Но то были проекты доэпошные, в разгар же эпохи единомышленники гражданина Около-Бричко, безнадежно зараженные СПИДом по части преобразовательства всего и вся, уже приступили к работам по организации нового ледникового периода за счет решительного поворота течения рек в прямо противоположную сторону. Поскольку, мол, льды вы почему-то запрещаете трогать, тогда, пожалуйста, получите тундру в Подмосковье. И снова-таки не обломилось — далеко не всем нравилось, что голубые песцы будут бегать под Загорском, под Можайск же, скажем, можно было бы ездить по субботам охотиться на полярного гуся или белую, тоже полярную, куропатку.
Но все-таки необыкновенно легко сбываются мечты в эпоху: всего несколько дней тому назад Аэроплан Леонидович задал старым перечницам Христине Элитовне Грыбовик и Галине Драмовне Пакулевой, казалось бы, невыполнимую задачу, а, они, ему на удивление, оказались на уровне, прислали билет в «золотой зал» ресторана «Седьмое небо». Почта доставила билет за полтора часа до начала сеанса, причем нарочным, и Аэроплан Леонидович заторопился приводить себя в порядок, как в дверь снова позвонили.
В прихожую вломился Степка Лапшин. Глаза у него нехорошо сверкали, похуже присущего ему хмельного блеска, угадывалось в них торжество в смеси с пафосом самовосхищения и самозахлеба. Он совал в руки Аэроплана Леонидовича ножевилки и, с трудом переводя дыхание, изъяснялся исключительно восклицаниями:
— Серебро! Под агропромом варил! Сталь — зверь! Только алмаз, только алмаз! Тропическое исполнение! Только для соседа! Обалдеть!.. Кольчугинского завода! Каково, а! Режь! но две! штуки! четвертная!
— Под аргоном, — лениво поправил Аэроплан Леонидович, разглядывая мастерски сделанные ножевилки. Хотелось ему придраться хотя бы к малейшему изъяну, сбить непомерную цену, однако режущие кромки были так изящно приварены к крайним зубцам, отполированы почти до зеркального сияния… Не верилось: Степка-рулило оказался ювелиром.
— Работа — шик!
— Могу дать четвертную за шесть штук, — сказал Аэроплан Леонидович и наклонился, чтобы надеть ботинки.
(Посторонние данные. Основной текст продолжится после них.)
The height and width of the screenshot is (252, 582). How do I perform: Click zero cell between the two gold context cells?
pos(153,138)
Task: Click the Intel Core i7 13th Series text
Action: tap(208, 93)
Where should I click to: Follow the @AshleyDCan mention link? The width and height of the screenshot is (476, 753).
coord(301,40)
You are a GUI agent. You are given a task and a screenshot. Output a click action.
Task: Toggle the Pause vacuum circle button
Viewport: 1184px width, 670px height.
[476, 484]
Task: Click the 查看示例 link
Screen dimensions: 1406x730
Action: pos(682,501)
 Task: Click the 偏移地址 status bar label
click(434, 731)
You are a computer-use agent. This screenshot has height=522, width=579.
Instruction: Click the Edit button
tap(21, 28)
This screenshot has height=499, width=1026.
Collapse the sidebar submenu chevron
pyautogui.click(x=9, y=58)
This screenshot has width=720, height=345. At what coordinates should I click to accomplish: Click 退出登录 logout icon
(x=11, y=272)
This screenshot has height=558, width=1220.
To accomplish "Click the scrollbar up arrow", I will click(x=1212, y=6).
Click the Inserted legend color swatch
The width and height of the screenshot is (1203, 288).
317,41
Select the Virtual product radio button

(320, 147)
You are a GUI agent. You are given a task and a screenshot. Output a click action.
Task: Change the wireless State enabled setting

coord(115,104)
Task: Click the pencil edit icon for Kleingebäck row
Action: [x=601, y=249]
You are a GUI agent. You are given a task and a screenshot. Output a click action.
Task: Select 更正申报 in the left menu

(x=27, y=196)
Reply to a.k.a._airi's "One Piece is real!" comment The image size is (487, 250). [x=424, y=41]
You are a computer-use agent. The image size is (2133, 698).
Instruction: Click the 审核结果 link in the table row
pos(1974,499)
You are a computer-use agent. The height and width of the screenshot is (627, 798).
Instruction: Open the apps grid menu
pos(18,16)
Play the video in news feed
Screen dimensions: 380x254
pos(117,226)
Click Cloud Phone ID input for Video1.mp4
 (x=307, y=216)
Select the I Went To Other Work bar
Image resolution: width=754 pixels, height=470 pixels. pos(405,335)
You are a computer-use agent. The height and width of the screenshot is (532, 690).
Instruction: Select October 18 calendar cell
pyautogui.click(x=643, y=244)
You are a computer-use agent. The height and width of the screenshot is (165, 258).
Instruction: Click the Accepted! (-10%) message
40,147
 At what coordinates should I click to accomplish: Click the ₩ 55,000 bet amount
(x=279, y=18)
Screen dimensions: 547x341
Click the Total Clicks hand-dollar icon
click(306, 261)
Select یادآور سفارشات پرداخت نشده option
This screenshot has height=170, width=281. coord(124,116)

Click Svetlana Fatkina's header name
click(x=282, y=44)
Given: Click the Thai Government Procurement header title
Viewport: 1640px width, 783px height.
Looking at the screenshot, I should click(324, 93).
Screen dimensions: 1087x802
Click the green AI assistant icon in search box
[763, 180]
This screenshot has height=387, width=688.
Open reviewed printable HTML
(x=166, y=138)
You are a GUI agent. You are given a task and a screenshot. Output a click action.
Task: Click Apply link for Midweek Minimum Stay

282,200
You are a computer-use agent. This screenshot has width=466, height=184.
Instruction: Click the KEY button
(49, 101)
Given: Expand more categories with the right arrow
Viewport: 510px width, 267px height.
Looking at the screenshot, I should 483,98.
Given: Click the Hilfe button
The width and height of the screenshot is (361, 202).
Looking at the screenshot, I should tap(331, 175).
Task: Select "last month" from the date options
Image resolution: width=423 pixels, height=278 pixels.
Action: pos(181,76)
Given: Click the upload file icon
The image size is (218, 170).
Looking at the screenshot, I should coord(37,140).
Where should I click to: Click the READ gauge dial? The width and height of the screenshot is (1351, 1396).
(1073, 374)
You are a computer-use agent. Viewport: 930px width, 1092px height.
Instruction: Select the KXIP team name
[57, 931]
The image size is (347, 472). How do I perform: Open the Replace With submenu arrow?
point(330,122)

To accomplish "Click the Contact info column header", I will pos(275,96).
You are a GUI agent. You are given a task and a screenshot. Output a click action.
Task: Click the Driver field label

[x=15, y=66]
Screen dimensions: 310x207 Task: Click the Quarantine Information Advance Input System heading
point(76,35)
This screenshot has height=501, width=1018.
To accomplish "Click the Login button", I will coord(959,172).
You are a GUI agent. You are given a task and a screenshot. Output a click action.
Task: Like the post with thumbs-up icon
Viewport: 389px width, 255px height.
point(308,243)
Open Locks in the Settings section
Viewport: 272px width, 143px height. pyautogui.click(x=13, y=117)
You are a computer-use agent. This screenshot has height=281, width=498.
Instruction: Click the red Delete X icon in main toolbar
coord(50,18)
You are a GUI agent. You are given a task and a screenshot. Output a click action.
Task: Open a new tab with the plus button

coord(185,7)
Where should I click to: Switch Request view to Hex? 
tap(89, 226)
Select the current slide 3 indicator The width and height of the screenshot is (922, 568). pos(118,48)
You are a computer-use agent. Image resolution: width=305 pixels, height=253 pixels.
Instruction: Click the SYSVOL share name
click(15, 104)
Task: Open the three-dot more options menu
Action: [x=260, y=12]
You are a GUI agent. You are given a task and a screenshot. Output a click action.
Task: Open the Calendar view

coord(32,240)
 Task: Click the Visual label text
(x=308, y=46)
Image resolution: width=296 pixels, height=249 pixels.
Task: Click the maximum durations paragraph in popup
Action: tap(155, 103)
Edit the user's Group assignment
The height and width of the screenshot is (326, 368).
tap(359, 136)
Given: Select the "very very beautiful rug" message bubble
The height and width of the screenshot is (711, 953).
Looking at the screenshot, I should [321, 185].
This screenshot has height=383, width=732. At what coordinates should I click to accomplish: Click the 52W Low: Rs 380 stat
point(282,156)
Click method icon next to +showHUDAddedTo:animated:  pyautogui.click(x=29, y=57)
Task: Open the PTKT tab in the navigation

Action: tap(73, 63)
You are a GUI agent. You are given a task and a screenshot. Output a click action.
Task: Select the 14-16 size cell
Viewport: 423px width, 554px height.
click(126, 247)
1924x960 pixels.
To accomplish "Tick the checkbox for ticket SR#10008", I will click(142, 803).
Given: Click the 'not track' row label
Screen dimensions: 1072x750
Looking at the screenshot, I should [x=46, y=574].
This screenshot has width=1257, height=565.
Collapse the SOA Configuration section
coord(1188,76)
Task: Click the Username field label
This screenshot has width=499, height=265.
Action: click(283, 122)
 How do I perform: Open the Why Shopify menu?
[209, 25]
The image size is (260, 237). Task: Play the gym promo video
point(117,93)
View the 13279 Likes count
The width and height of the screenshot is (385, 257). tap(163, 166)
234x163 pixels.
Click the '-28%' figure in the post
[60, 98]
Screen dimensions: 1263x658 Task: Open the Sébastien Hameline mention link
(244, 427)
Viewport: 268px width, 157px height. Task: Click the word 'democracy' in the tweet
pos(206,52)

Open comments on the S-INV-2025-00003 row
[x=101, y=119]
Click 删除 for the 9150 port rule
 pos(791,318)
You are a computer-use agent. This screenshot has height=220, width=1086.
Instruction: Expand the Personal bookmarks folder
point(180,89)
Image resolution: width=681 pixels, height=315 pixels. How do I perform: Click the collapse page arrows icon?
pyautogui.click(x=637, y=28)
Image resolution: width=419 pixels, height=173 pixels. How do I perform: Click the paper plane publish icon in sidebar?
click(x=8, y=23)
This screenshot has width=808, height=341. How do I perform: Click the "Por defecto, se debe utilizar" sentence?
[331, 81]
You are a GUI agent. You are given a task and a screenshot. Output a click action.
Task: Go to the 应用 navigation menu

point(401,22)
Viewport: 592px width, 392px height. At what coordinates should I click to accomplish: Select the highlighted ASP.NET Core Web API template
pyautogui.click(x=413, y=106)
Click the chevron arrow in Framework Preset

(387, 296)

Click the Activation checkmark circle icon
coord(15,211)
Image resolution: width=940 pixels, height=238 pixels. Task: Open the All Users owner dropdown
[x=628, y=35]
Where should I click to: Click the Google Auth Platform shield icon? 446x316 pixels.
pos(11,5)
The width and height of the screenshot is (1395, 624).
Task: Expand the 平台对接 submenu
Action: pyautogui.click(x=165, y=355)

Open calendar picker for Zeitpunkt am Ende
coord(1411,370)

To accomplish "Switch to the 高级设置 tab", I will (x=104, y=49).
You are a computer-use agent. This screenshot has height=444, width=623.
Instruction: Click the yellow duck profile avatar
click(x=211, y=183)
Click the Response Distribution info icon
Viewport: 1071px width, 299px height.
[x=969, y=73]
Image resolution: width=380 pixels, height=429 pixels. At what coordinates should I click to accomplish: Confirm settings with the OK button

— Смеешься, инспектор!? Двадцать пять двадцать — один материал, дефицит страшенный! Сверху нада! Нада! Варить нада? Нада! Трешник штука! С агрономом потому как! Алмаз и только алмаз — не берет другое ничто! Два рубля штука — нада? Нада! А магарыч за риск нада? Нада! Алмазный диск два червонца тянет! Счас борьба с нетрудовыми, эта, дорого обходится! Не за работу, за риск берут, понял? Ну и зараза же ты, Арька! — дернулся в негодовании Степка. — А ты сам, своими руками-ногами, почему не пошел и не сделал? Любишь, когда за тебя грязную работу делают? Не на такси повез каменюку, а меня подбил налево… Небось, и анонимку накатал на меня за факт использования, а? И ты же меня обвиняешь, что осевую линию пересекаю, и ты же меня под корень желаешь? Да такие, как ты, гады, из любой осевой витую стружку делаете, но виноват вам кто-то другой! Отдай!.. Бывай!.. Ноги моей…
Схватив ножевилки, Степка выскочил в коридор, хрястнул на прощанье дверью. Но если гора не идет к Магомеду, то Махамет идет к горе — буквально через минуту Степка опять торговался с рядовым генералиссимусом пара. По поводу компенсации за нанесенную моральную травму — сто пятьдесят граммов за мир и дружбу, а ножевилки за тридцать шесть рублей бери, сосед, коль у тебя нет больше с собой денег, а лампадку прими — за уважение-здоровье…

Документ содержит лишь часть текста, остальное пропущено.